Women who need to undergo surgery for gynaecological cancers now have an option to have surgery that is less painful, results in less scarring, allows them to get back on their feet faster while being just as effective in removing cancer - by opting for robotic cancer surgery. With this surgical breakthrough, patients avoid the complications associated with more traditional approaches to surgery for women's cancers.
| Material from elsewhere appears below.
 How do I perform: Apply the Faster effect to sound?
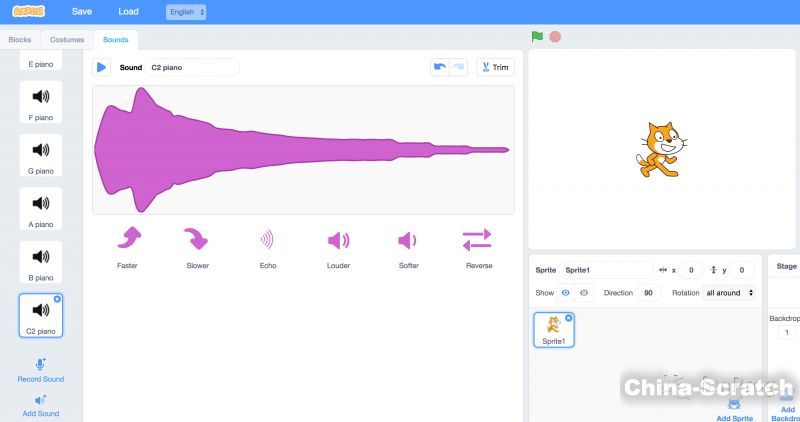click(x=128, y=240)
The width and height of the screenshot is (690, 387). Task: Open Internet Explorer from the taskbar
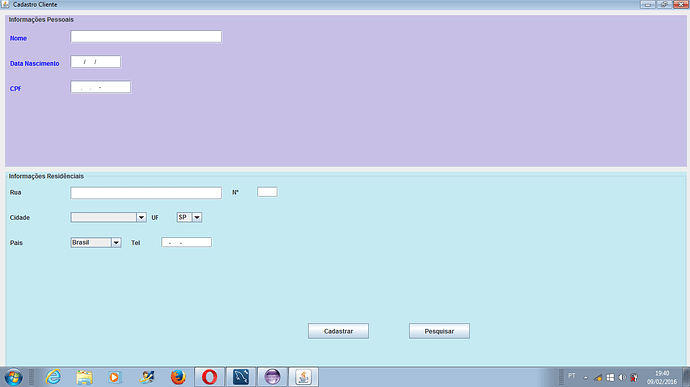(53, 377)
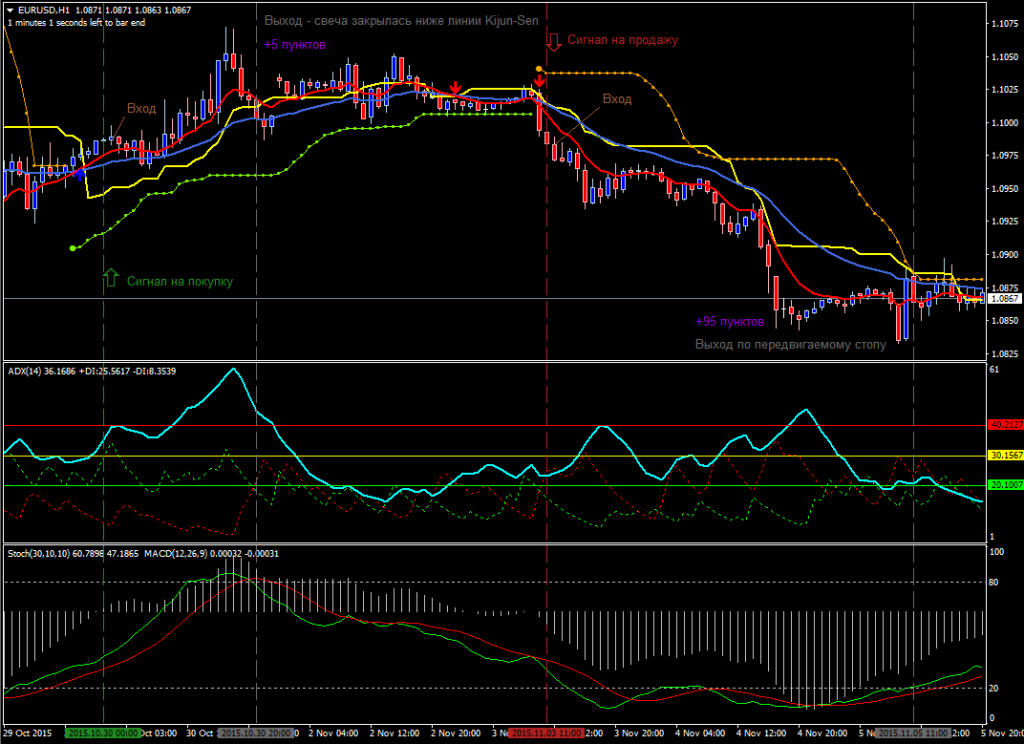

The Gynaecologic Robot-Assisted Cancer and Endoscopic Surgery at Singapore's National University Hospital surgical programme (GRACES @ NUH) started offering this option to gynaecologic cancer patients in August 2008. The first patient to receive this treatment was a 52-year-old woman with endometrial cancer. She was ready to be discharged after only 48 hours in hospital following a major cancer surgery, and was back on her feet in less than half the time it would take for a patient undergoing traditional surgery for endometrial cancer. She was able to accomplish this feat because she did not have to contend with the painful handicap of a sizeable surgical wound, the side effects of multiple pain medications or weakness from blood loss which remain common problems associated with traditional endometrial cancer surgery.
The GRACES @ NUH surgical team involved in this surgery comprised Dr Jeffrey Low and Prof Ilancheran (both Senior Consultants), Dr Joseph Ng (Consultant), Dr Fong Yoke Fai (Consultant) and Dr Suresh Nair (Visiting Consultant) from the Department of Obstetrics & Gynaecology.
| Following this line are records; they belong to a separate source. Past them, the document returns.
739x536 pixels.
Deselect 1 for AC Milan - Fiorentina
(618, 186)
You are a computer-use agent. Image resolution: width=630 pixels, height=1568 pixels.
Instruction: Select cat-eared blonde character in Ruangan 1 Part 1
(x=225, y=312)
What is Robot-Assisted Cancer Surgery?
Robot-assisted surgical systems involve two integral components - the Surgeon's Console and a Patient Cart. During the surgery, the surgeon sits at the console and controls the actions of the robotic arms that reside in the bedside patient cart where the actual cutting takes place.
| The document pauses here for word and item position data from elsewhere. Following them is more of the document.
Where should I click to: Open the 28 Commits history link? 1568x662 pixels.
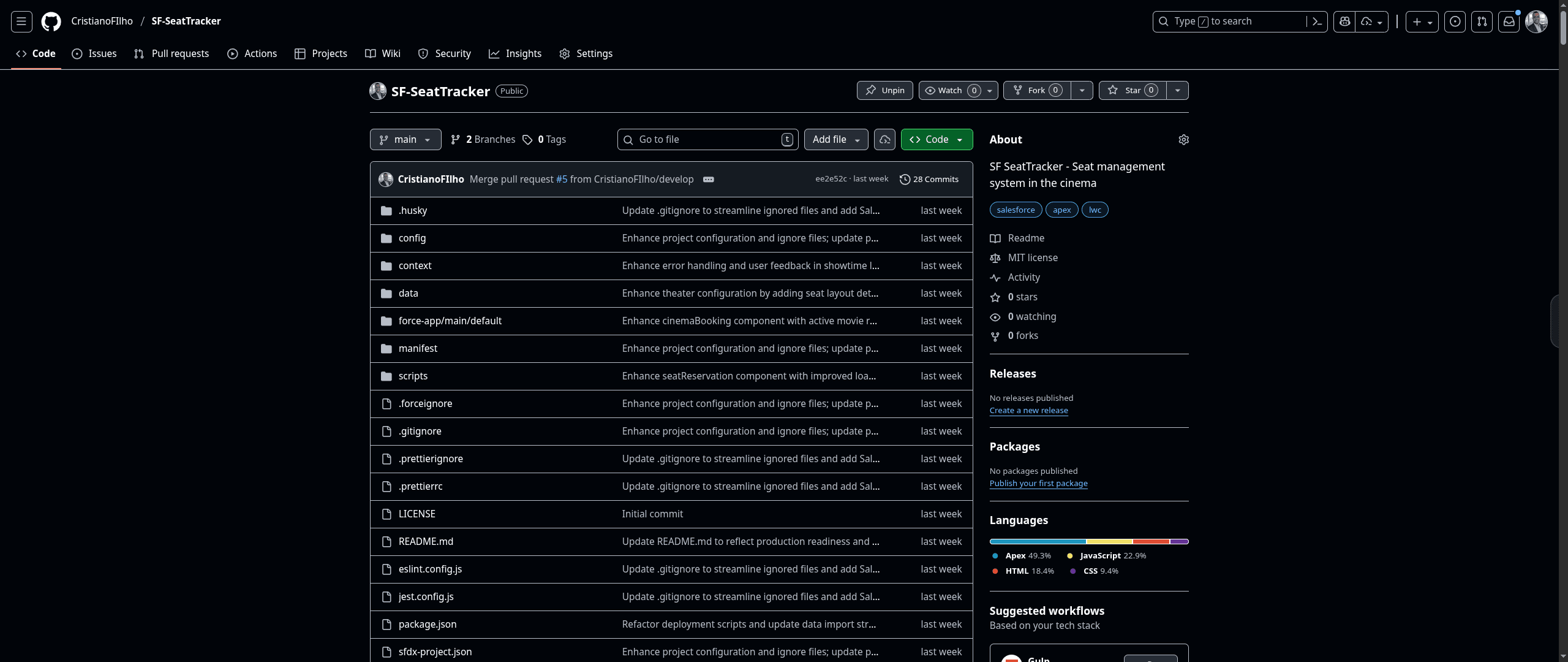click(x=929, y=180)
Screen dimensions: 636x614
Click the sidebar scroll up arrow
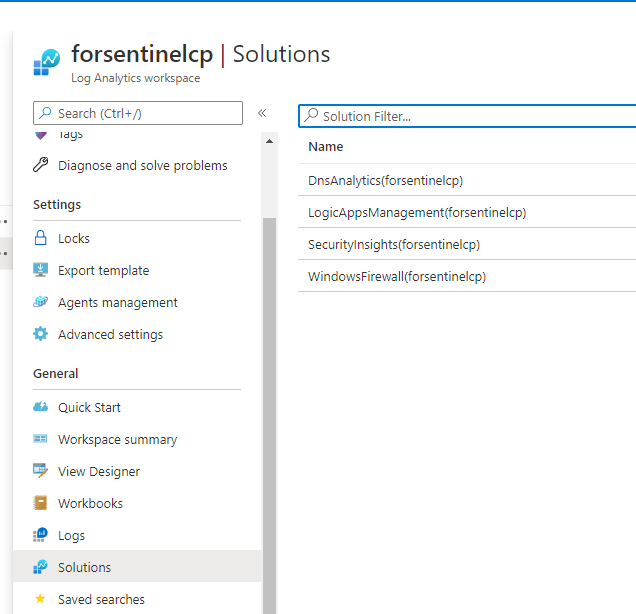tap(269, 142)
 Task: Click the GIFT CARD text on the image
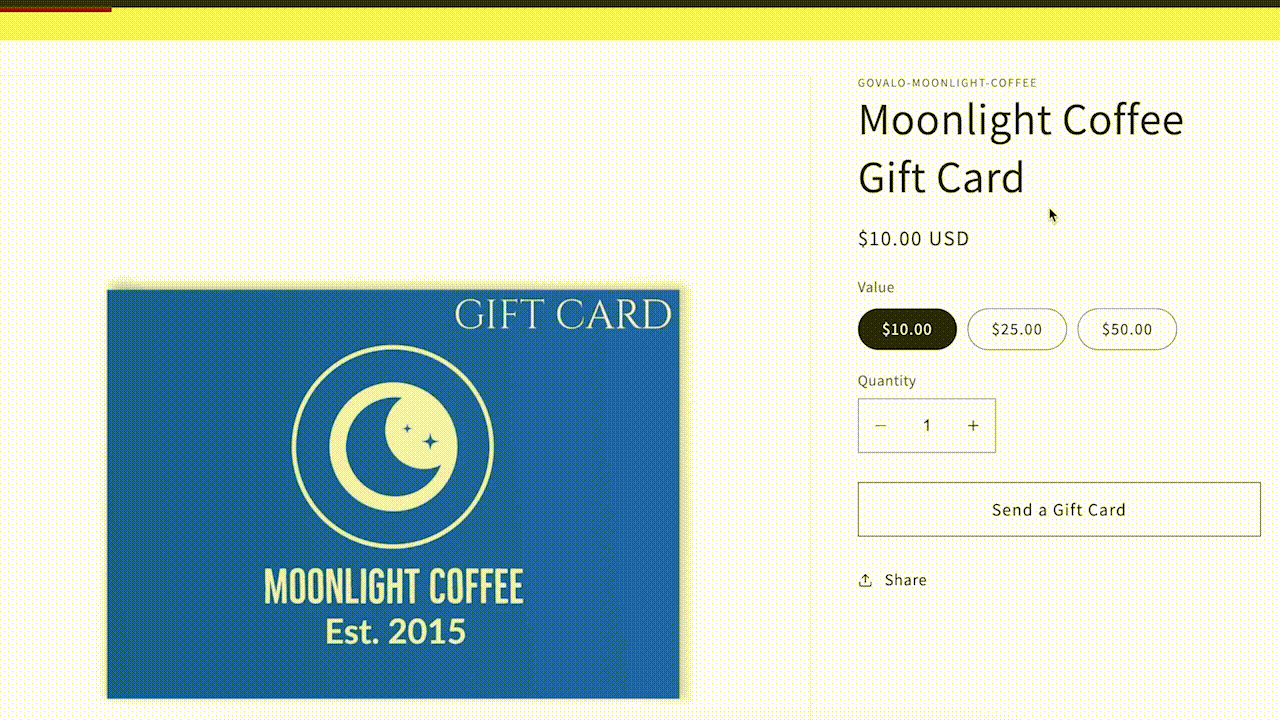pos(562,315)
Through this surgical system, the surgeon's technical expertise, understanding of disease and knowledge of human anatomy are enhanced by the robot's strength, stability, dexterity, and visualisation. The synergy between man and machine results in higher surgical functionality, which ultimately translates into better surgical outcomes for the patient.
Robot-Assisted Versus Traditional Cancer Surgery
Traditionally, cancer surgery requires that a patient's abdomen be opened as this approach allows the surgeon to use his hands naturally and directly while allowing direct visualisation of the structures. This approach leaves a large surgical wound with common complications of pain, infection and the likelihood of poor wound healing and wound infection. A slower return of bowel function, the need for intravenous fluid support and the need for IV medication to provide adequate post-operative pain relief result in longer hospital stays and slower return to normal daily functioning.